Friday, January 24, 2014

Resilient Distributed Datasets (RDD) for the impatient

The Big Data revolution was started by the Google's Paper on MapReduce (MR). But, the MR model mainly suits batch oriented processing of the data and some of the other models are being shoe horned into it because of the prevalence of Hadoop and the attention/support it gets. With the introduction of YARN in Hadoop, other models besides MR could be first-class-citizens in the Hadoop space.

Lets take the case of MR as shown below, there is a lot of reading and writing happening to the disk after each MR transformation which makes is too slow and less suitable for iterative processing as in the case of Machine Learning.
Let's see how we can solve the iterative problem with Apache Spark. Spark is built using Scala around the concept of Resilient Distributed Datasets (RDD) and provides actions / transformations on top of RDD. It has one of the best documentation around open source projects. There was not much resources around RDD, but this paper and presentation are the roots of RDD. Check this to know more about RDDs from a Spark perspective.

Let's look at a very high level what RDDs are and use this as a foundation to build upon Spark and other related frameworks in the upcoming blog articles. According to earlier mentioned paper

Formally, an RDD is a read-only, partitioned collection of records. RDDs can only be created through deterministic operations on either (1) data in stable storage or (2) other RDDs.

This is the holy grail of what an RDD is. RDDs are a 'immutable resilient  distributed collection of records' which can be stored in the volatile memory or in a persistent storage  (HDFS, HBase etc) and can be converted into another RDD through some of the transformations. An action like count can also be applied on an RDD.
As observed in the above flow, the data flow from one iteration to another happens through memory and doesn't touch the disk (except for RDD2). When the memory is not sufficient enough for the data to fit it, it can be either spilled to the drive or is just left to be recreated upon request for the same.

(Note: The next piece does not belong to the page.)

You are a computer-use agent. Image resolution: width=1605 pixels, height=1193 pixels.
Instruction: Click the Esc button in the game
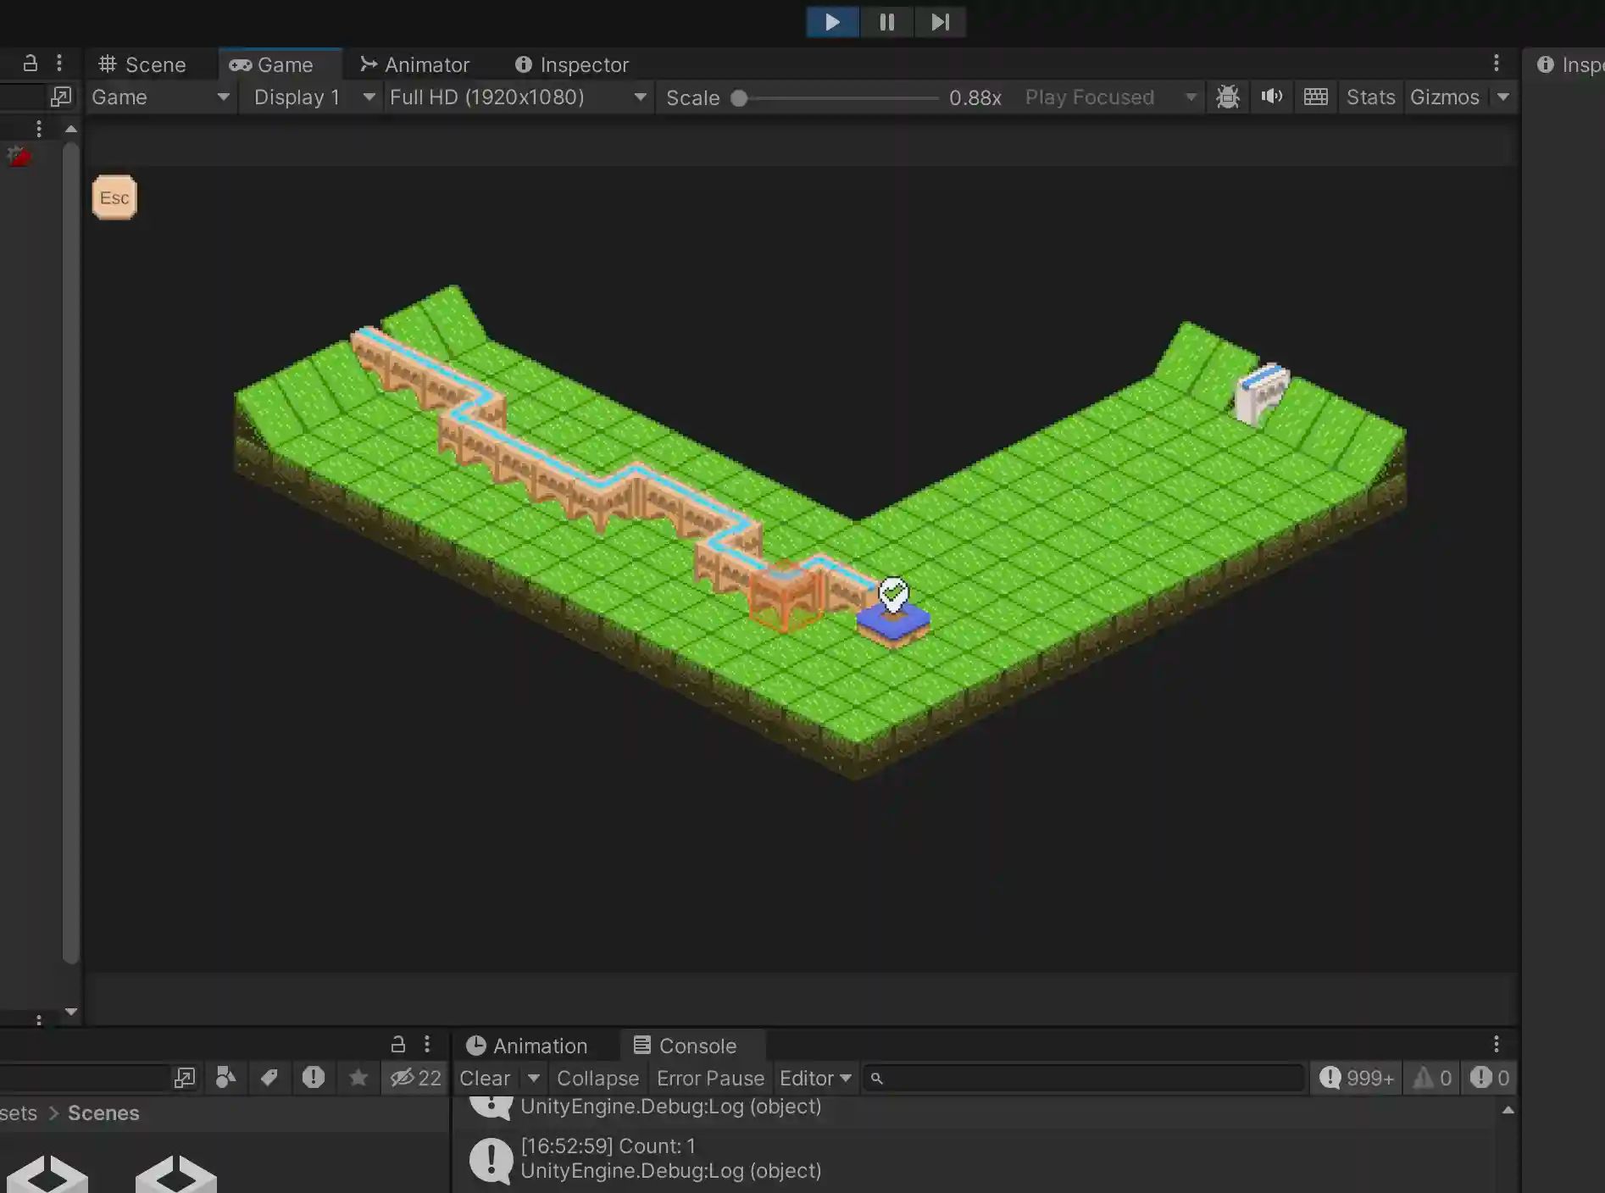[114, 198]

Because of the distributed nature of the Big Data processing, there is a better probability that a couple of nodes might go down at any point of time. Note that in the above flow, the RDD2 is persisted to disk because of Check Pointing. In the work flow, for any failure during the transformations t3 or t4, the entire work flow need not be played back because the RDD2 is persisted to disk. It would be enough if transformation t3 and t4 are played back.

Also, RDD can be cached in memory for frequently cached data. Lets say different queries are run on the same set of data again and again, this particular data can be kept in memory for better execution times.

To summarize, for iterative processing MR model is less suited than the RDD model. Performance metrics around iterative and other processings are mentioned in detail in this paper around RDD.